Er kehre zurück nach "Neverland", hieß es gesten (1. Juli) noch einstimmig, doch die Familie von Michael Jackson hat nun ein Statement herausgegeben, nachdem der Leichnam nicht auf dem ehemaligen Anwesen des "King of Pop" aufgebahrt werden soll.

"Im Gegensatz zu den vorausgegangenen Berichten, gibt die Jackson-Familie an, dass es keine öffentliche oder private Aufbahrung auf der Neverland-Ranch geben wird", heißt es laut "tmz" in dem Statement. Es gebe Pläne bezügliche einer öffentlichen Gedenkfeier für Michael. Diese solle aber nicht vor Montag und voraussichtlich nicht auf Neverland stattfinden. Weitere Informationen dazu wolle die Familie von Michael Jackson schon in Kürze bekanntgeben.
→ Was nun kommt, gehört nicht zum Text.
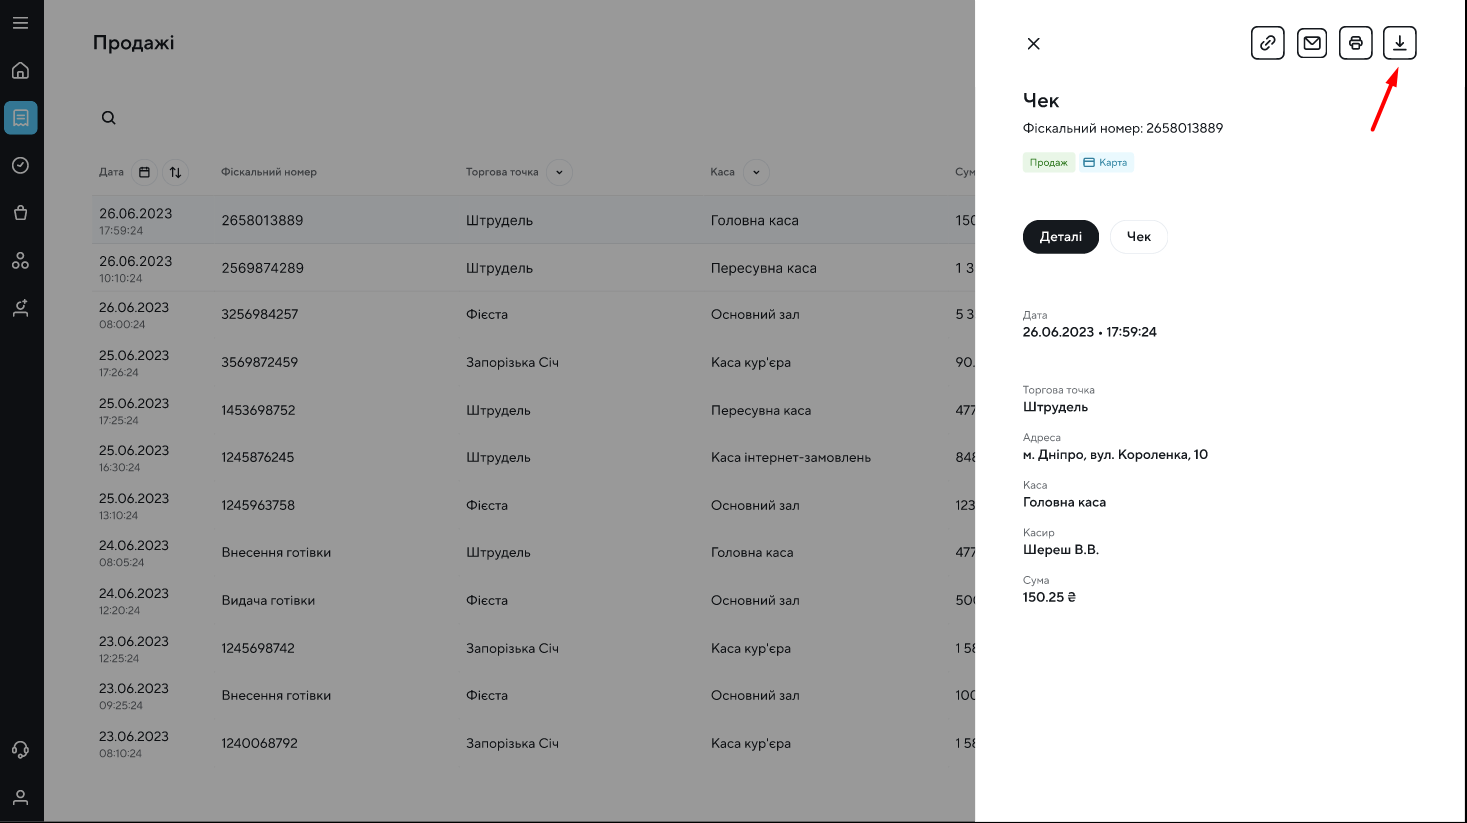Expand Каса column filter dropdown

point(756,172)
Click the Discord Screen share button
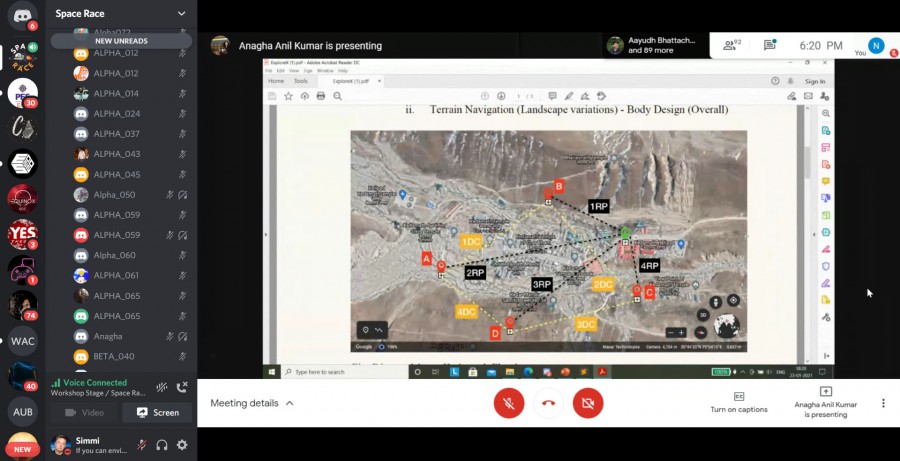 point(157,412)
Wo Michael Jackson letztendlich beigesetzt werden soll, ist auch noch nicht bekannt. Seine Heimatstadt Gary (US-Bundesstaat Indiana) hat die Familie gebeten, Michael dort zu beerdigen, wo er geboren wurde: In Gary. Dafür setzt sich sogar der Bürgermeister höchstpersönlich ein. Wahlweise hatte sich die Stadt gewünscht, Michael Jackson am 10. Juli im Rahmen einer Gedenkfeier aufbahren zu dürfen.